Touted for its versatility, durability, convenience, and cost-effectiveness, plastic has become an indispensable part of our daily lives. It is used across various sectors, including packaging, construction, and healthcare. However, this reliance on plastic comes at a significant cost—approximately 360 million tonnes of plastic waste are generated annually, with a major portion either improperly managed or unrecycled. As global awareness of environmental challenges grows, addressing plastic waste is imperative, calling for a transformation from a linear ‘take-make-dispose’ model to a circular economy.

At the core of combating plastic waste is recycling, an essential process for producing new products or packaging from existing plastic waste. Effective recycling systems maximize recycling rates, retain material value, and strive to reduce the carbon footprint. Recycling is generally classified into two main categories: mechanical and chemical recycling. However, adopting a single approach is often insufficient. Instead, integrating multiple technologies in what is known as ‘cascade recycling’ can effectively retain materials in circulation, optimizing their economic and environmental value.

Mechanical recycling is the most established form of recycling. It converts plastic waste into recyclates without significantly altering the material’s chemical structure. This method is cost-effective and environmentally beneficial; studies indicate that mechanical recycling can save an estimated 1.4 to 2.1 tonnes of carbon dioxide per tonne of plastic recycled by reducing the need for virgin materials. Under ideal conditions, materials like PET bottles can be mechanically recycled back into new bottles or high-value textiles.

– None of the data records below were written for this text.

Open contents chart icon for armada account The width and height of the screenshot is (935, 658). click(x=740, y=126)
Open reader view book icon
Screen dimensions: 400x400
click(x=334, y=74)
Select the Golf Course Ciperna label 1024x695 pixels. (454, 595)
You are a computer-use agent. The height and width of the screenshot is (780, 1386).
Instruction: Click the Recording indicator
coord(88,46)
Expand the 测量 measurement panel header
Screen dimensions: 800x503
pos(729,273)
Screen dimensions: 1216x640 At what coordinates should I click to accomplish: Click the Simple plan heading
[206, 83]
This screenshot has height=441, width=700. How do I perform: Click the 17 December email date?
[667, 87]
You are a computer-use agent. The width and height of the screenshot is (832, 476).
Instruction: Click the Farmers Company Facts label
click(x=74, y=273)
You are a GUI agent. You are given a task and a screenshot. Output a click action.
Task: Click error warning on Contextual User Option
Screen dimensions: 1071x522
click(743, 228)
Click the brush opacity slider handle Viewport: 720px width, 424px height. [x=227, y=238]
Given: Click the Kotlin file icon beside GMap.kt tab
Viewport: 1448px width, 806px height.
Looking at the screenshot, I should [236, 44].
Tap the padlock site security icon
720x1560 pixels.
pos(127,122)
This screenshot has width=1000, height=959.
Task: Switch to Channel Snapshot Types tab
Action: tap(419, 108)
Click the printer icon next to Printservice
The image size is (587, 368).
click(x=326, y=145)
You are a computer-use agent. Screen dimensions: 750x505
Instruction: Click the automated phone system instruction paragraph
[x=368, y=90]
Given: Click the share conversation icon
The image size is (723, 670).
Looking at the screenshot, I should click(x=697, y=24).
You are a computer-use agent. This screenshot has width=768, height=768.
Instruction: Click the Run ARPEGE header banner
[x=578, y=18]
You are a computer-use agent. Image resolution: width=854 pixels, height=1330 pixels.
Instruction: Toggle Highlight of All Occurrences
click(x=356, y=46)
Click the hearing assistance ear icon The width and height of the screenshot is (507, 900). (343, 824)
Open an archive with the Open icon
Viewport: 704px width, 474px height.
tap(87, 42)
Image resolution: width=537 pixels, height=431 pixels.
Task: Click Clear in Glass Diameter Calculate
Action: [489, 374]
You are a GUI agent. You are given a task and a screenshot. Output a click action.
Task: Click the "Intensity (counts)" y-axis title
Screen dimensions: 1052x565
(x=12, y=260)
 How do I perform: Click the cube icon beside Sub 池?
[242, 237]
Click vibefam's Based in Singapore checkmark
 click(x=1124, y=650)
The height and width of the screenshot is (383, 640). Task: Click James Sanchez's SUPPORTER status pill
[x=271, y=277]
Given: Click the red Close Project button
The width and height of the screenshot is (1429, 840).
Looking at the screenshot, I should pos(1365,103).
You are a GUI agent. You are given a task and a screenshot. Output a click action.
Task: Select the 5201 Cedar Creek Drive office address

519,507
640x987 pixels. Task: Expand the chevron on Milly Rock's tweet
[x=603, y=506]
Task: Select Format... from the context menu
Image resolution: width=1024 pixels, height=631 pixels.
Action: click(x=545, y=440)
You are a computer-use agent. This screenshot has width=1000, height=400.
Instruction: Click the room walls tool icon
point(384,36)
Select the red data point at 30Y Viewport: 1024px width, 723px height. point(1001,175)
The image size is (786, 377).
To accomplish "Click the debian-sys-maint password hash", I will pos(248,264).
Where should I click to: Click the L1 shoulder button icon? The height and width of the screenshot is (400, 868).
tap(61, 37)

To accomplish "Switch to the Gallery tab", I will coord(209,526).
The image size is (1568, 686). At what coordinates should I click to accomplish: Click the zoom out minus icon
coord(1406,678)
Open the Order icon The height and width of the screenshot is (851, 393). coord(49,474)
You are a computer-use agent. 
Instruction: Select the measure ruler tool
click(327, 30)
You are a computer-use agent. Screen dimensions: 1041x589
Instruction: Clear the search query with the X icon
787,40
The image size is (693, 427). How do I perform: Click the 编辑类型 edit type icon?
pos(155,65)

In a broader context, a closed-loop supply chain aims to reuse or recycle materials, thereby mitigating waste. Closed-loop recycling—where recycled materials are used to create products of similar quality—remains the ideal choice. However, barriers such as inadequate waste segregation, collection, and sorting hinder its effectiveness. Notably, about 2.7 billion people worldwide still lack organized waste collection services, and many less-developed countries exhibit minimal efforts at source segregation. Furthermore, the presence of mixed plastic types and organic contamination compromises the quality of available plastic feedstock, undermining closed-loop recycling initiatives.

When high quality is not available, mechanical recycling may lead to ‘downcycling’, a process where recycled materials are transformed into lower-quality products. These might include garden furniture, basic construction materials, and certain textiles. While downcycling does not match closed-loop recycling economically and environmentally, it still provides benefits over producing new virgin plastic or sending plastic to landfills. The extended life cycle of downcycled products aids in preserving the carbon emitted during manufacturing, preventing it from entering the atmosphere immediately.

Nevertheless, both closed-loop and open-loop recycling face challenges in scalability, primarily due to market limitations for downcycled products. Additionally, mechanical recycling cannot be performed indefinitely; as plastic deteriorates through multiple cycles, the quality eventually falls below acceptable thresholds for many applications.

Turning towards chemical recycling offers potential solutions for more complex recycling challenges. Through processes such as pyrolysis, gasification, and depolymerisation, chemical recycling technologies can break down degraded plastics back into raw materials. These materials can then serve as substitutes for fossil feedstock, generating plastic of a quality comparable to virgin material, which is crucial for demanding applications like food or medical packaging. While chemical recycling presents advantages—a higher potential recovery of specific plastic types—it often has a higher carbon footprint and operational costs than closed-loop and open-loop recycling.

Given the complexity of plastic recycling, it becomes evident that no single recycling method is ideal. Rather, a series of complementary technologies should work together to enhance material circularity. This is where the concept of cascade recycling plays a vital role. Cascade recycling maintains that mechanical recycling should be the first step, followed by downcycling, and only then transitioning to chemical recycling when necessary. For example, the lifecycle of a PET beverage bottle illustrates this process. The bottle is mechanically recycled into a new beverage bottle as often as possible, and once its quality is compromised, it is downcycled into lower-grade applications before considering chemical recycling to restore its virgin quality.

As it stands, fewer than 10% of the world’s plastic waste is currently recycled, indicating that substantial investments are imperative to scale recycling efforts and create an effective cascade encompassing closed-loop, open-loop, and chemical recycling. However, innovative technologies are emerging rapidly, showcasing potential advancements in scaling, reliability, and efficiency in plastic recycling. By harnessing renewable energy and adopting heat-integrated designs, we can pave the way for improved recycling processes.

In conclusion, the journey towards a circular economy for plastics is gradual, marked by each step in the cascade recycling process. The path begins with vigorous mechanical recycling, transitions through open-loop downcycling, and ultimately focuses on chemical recycling when other options are exhausted. By repeating this cycle, we will significantly enhance recycling rates and foster a more sustainable approach to plastic waste management.